Segment Open

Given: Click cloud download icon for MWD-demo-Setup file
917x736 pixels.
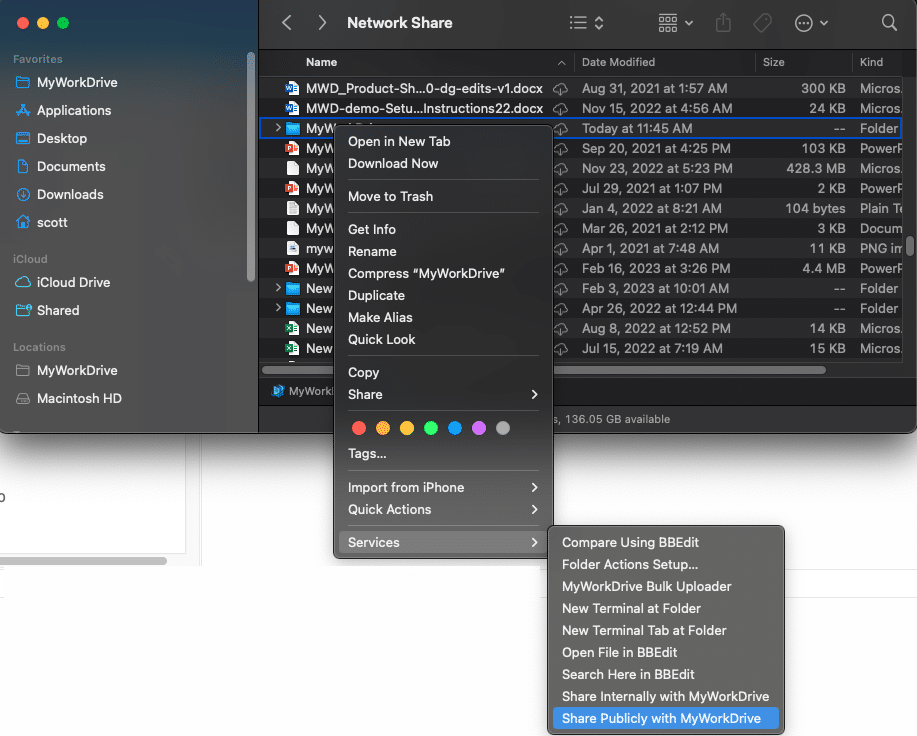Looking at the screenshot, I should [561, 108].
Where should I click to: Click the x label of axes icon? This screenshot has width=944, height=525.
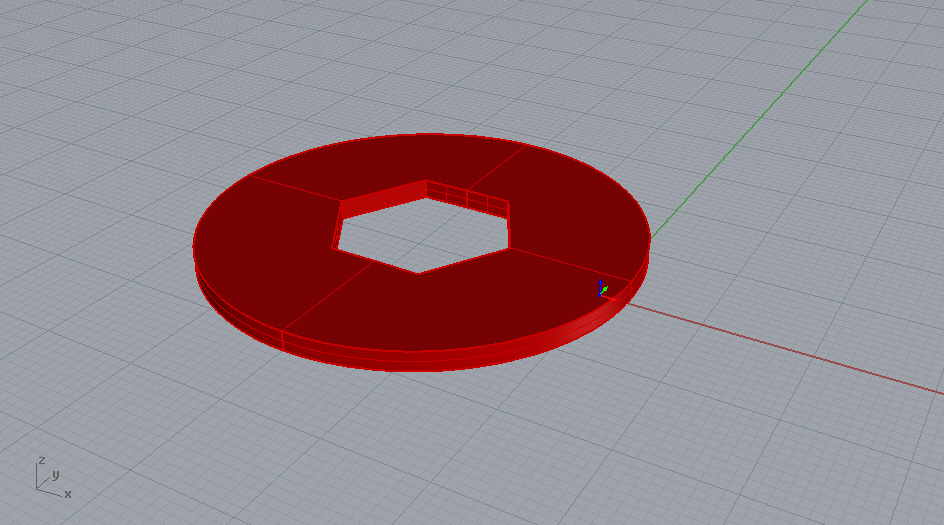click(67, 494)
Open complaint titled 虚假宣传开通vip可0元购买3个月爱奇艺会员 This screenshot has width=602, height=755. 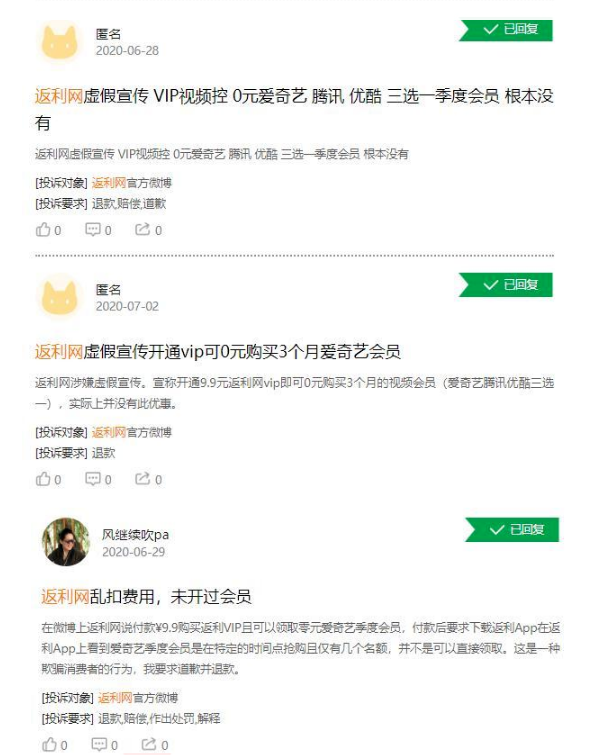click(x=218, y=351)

Segment Closed
Segment Open

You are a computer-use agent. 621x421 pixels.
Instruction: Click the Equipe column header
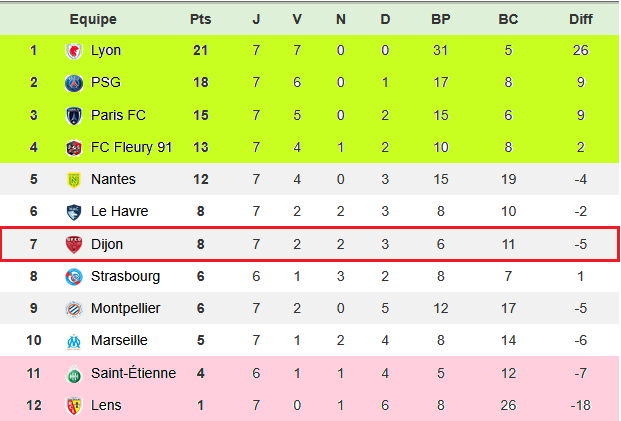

Segment Closed
Segment Open

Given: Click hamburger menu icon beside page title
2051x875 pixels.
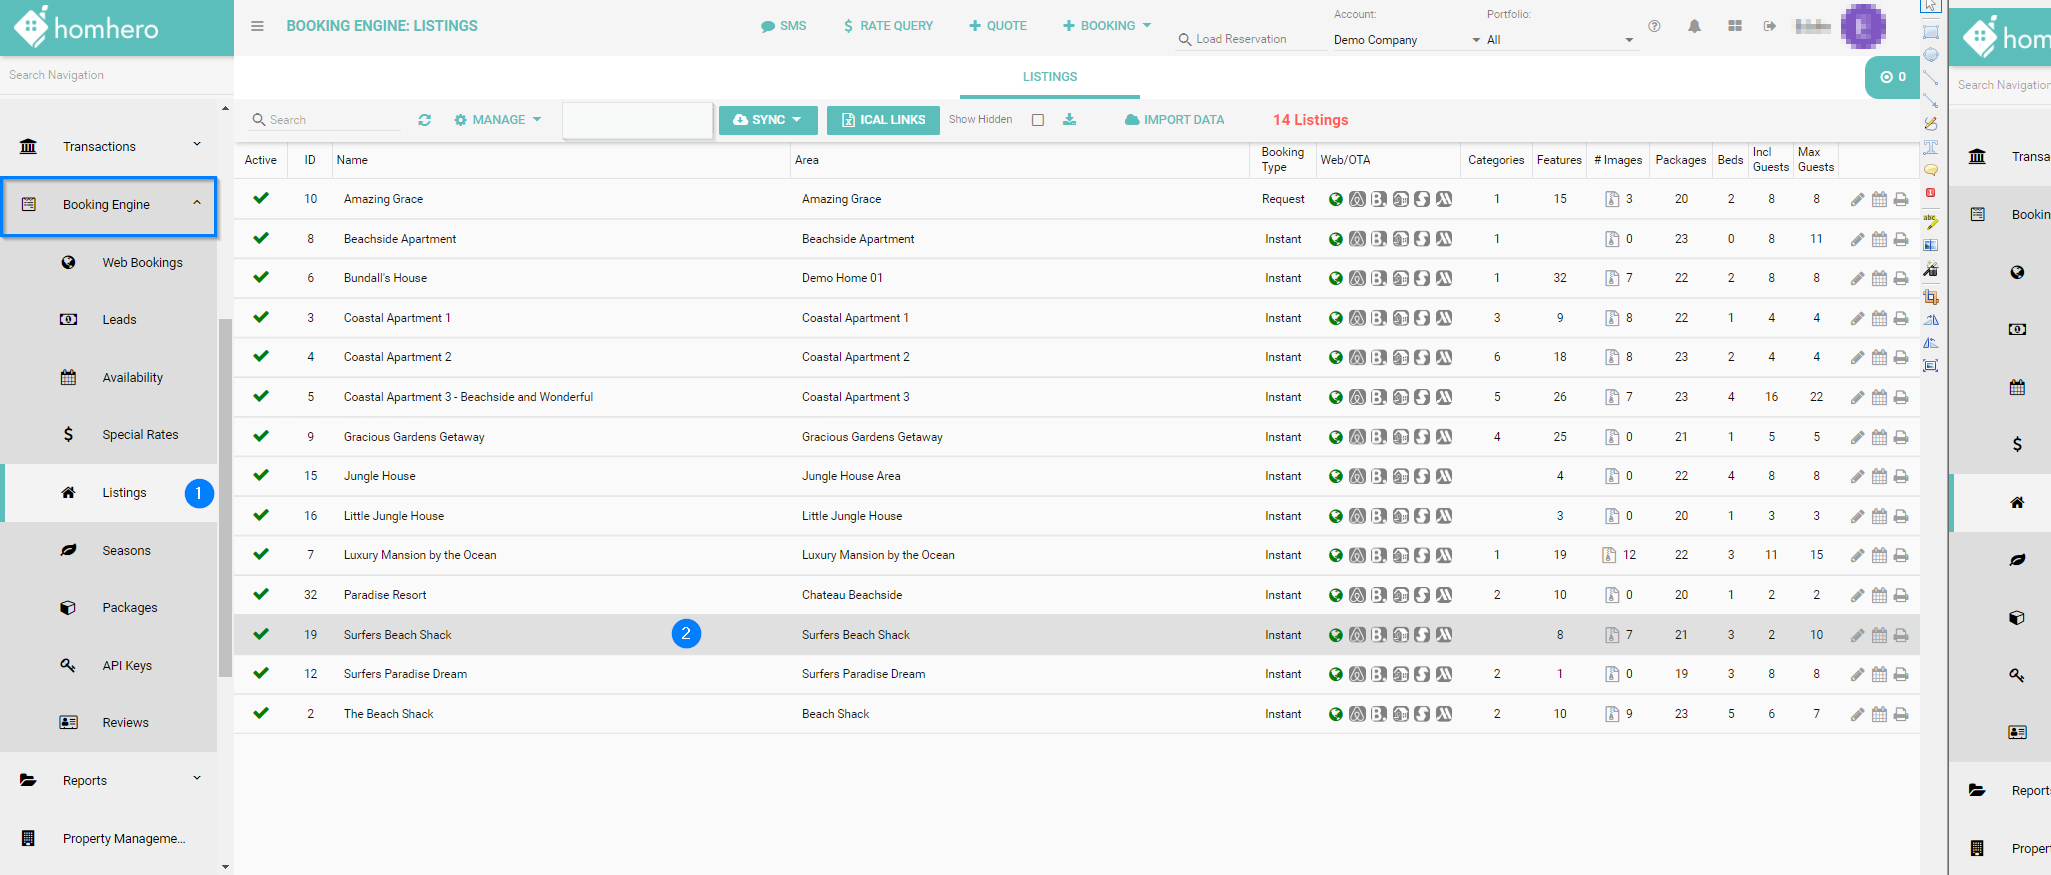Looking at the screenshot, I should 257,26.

Segment Closed

• YOUR ASSIGNMENT: Word for word, restate the lines above from the line containing "You are a computer-use agent. 621x421 pixels." through the line containing "Instruction: Click the Equipe column header", with both included and nothing else.

• YOUR SOLUTION:
You are a computer-use agent. 621x421 pixels.
Instruction: Click the Equipe column header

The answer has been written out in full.